Adam Waldo - Analyst
Okay, thanks. And then my last question is on liquidity outlook in the working capital area and on the last quarterly call on 18th, December you got for what you thought was a liquidity runway of at least 8 quarters which would take you out to the end of fiscal 2026. Do you still hold that view as we sit today?
Ronan Kennedy - Chief Executive Officer
Look, we still believe we are in one of the best positions we've been in in a long time. When you look at the cash on hand balance, we're continuing to fight every day for profitability and ensure that we can operate a positive business which should generate cash to the bottom line.
Okay, and so you'd expect sort of normal working capital relationships in upcoming quarters because it's a little bit obviously you guided on 18th December and I called expect a bit of an uptick in working capital needs here in the fiscal first quarter, which is what eventuated. Would you expect more normal working capital relationships in upcoming quarters?
Adam Waldo - Analyst
Yeah, I think, that's a fair statement. Okay, thanks very much.
Best wishes moving forward.

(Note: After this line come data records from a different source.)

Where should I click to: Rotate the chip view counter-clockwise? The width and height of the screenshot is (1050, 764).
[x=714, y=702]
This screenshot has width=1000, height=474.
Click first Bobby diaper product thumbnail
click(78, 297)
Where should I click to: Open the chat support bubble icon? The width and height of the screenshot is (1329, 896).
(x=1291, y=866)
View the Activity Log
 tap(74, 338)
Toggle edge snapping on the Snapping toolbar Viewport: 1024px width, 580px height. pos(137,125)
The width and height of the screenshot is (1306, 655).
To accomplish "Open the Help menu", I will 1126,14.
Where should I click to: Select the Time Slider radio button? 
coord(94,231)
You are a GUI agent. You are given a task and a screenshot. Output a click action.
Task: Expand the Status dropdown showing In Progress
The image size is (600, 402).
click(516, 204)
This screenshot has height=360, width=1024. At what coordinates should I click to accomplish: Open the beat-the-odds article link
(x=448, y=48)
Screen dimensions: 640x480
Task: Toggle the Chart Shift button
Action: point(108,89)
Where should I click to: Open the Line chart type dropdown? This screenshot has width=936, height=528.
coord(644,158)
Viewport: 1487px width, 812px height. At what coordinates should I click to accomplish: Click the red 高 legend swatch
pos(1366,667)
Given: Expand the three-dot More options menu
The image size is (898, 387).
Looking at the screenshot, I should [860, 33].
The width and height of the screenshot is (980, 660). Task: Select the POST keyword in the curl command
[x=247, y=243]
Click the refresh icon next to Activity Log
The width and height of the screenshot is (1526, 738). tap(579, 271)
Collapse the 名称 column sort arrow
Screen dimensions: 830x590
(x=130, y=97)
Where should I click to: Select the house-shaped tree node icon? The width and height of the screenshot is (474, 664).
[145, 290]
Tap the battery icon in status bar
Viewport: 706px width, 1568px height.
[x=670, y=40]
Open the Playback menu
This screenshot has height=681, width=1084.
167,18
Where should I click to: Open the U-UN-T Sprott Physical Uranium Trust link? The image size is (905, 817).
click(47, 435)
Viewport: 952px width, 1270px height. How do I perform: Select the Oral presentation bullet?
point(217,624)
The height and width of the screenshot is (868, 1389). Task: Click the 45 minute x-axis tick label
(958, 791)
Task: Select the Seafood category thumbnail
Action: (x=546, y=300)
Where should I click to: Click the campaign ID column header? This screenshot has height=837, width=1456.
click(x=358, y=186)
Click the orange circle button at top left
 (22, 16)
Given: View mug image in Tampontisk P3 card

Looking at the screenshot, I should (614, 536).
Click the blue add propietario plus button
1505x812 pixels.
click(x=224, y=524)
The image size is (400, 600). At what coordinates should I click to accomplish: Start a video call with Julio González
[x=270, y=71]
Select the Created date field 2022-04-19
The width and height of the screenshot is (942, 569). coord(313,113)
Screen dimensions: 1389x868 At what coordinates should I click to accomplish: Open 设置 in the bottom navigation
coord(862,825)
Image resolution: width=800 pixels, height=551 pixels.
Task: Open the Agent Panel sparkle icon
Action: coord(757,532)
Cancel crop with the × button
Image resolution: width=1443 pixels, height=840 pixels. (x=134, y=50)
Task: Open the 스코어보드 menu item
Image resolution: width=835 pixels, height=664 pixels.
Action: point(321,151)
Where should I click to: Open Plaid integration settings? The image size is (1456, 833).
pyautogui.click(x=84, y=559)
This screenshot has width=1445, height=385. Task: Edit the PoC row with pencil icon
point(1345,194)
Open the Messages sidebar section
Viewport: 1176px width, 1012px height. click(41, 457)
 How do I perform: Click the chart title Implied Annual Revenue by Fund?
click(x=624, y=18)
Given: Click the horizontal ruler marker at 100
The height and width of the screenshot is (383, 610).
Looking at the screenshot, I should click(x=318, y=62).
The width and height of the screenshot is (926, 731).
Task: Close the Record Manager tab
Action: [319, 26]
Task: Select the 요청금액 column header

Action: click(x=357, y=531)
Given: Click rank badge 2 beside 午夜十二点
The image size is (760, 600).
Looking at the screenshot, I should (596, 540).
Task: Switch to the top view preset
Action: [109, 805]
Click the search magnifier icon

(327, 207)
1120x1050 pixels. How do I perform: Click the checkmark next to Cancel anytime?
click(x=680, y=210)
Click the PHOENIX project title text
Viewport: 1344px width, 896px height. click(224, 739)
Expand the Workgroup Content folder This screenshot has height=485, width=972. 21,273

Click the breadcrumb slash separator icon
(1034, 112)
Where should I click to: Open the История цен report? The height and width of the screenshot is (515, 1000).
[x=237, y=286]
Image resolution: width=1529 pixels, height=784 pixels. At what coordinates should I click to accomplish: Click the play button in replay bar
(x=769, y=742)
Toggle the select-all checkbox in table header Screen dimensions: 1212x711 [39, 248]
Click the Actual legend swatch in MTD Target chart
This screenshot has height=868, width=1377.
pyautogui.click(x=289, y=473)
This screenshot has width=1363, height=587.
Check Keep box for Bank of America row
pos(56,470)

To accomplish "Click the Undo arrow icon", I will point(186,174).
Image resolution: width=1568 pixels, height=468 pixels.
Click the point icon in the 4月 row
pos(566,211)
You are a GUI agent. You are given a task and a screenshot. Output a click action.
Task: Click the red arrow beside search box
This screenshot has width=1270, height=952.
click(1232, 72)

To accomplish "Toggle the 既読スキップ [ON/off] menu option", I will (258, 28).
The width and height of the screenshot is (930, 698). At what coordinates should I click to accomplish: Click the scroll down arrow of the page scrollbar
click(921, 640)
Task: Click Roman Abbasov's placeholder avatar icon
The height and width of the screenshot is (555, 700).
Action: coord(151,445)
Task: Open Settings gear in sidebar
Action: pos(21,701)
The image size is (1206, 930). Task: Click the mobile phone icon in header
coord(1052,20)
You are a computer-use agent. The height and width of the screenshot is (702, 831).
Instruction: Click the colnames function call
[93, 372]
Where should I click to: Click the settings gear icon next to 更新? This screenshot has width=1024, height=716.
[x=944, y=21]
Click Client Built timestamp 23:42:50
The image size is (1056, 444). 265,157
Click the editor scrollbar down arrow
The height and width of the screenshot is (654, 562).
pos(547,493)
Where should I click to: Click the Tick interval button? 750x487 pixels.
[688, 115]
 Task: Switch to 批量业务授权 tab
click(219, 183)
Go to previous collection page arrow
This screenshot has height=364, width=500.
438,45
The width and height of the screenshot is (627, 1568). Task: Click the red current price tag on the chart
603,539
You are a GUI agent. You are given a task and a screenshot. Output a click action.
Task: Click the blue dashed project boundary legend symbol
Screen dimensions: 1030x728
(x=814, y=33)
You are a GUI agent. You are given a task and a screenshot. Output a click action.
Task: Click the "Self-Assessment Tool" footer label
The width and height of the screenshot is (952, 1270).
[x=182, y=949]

Good job.
Ronan Kennedy - Chief Executive Officer
Thanks then.
Operator
Once again, if you have a question, please press star, then one.
The next question is from Thomas McGovern with Maxim Group. Please go ahead.
Thomas McGovern - Analyst
Hey guys, rest of the quarter and thanks for taking time to answer my questions. So yeah, just high level, it's great to hear that you guys have received a lot of industry interest it sounds like for your Oasis, beverage product line. I just want to kind of get a better idea of the trends you're seeing across your product tech, categories.
Back in fiscally 24, we saw retailers starting to pull back shelf space for a lot of these products, but with the national retailer kind of already lined up for you guys once you figure out distribution, it seems that, there might be great interest in this specific category, and I wanted to get an idea if that could be indicative of a, category turnaround more broadly or if it's more specific to the beverages.
Ronan Kennedy - Chief Executive Officer
Thanks. Yeah, thanks Thomas. I think look, we're seeing, I would say look, we See that the beverage market has grown significantly in 2024 and continues on that trajectory in 2025. I think, on the whole, it's probably the fastest growing category. Across sort of cbdMD. I think the national retailer, it not only sells in some specific jurisdictions, but also 50 states just given some of the State level rules, and it also depends on sort of how fast we can build out our distribution.
So, I think we're excited that it gives credibility to what we're doing, and I think it helps us participate and build inertia. In the category we're continuing to fight day in and day out about the core CBD business that we operate and continue to advance that forward so we still see op opportunity for us to perform better in sort of the broader category and we're doing that, focused on doing that in a profitable way and then we've got the Oasis beverage to provide us with another growth channel for our CBD business.
Thomas McGovern - Analyst
Understood. I appreciate that thorough.
Operator
Answer.
This concludes the question-and-answer session. I'll turn the conference back over to Ronan Kennedy for any closing remarks.
Ronan Kennedy - Chief Executive Officer
Thank you again for attending today's call, and we look forward to our shareholder meeting in April. Have a great day.
Operator
This brings to a close today's conference call. You may disconnect your lines. Thank you for participating and have a pleasant day.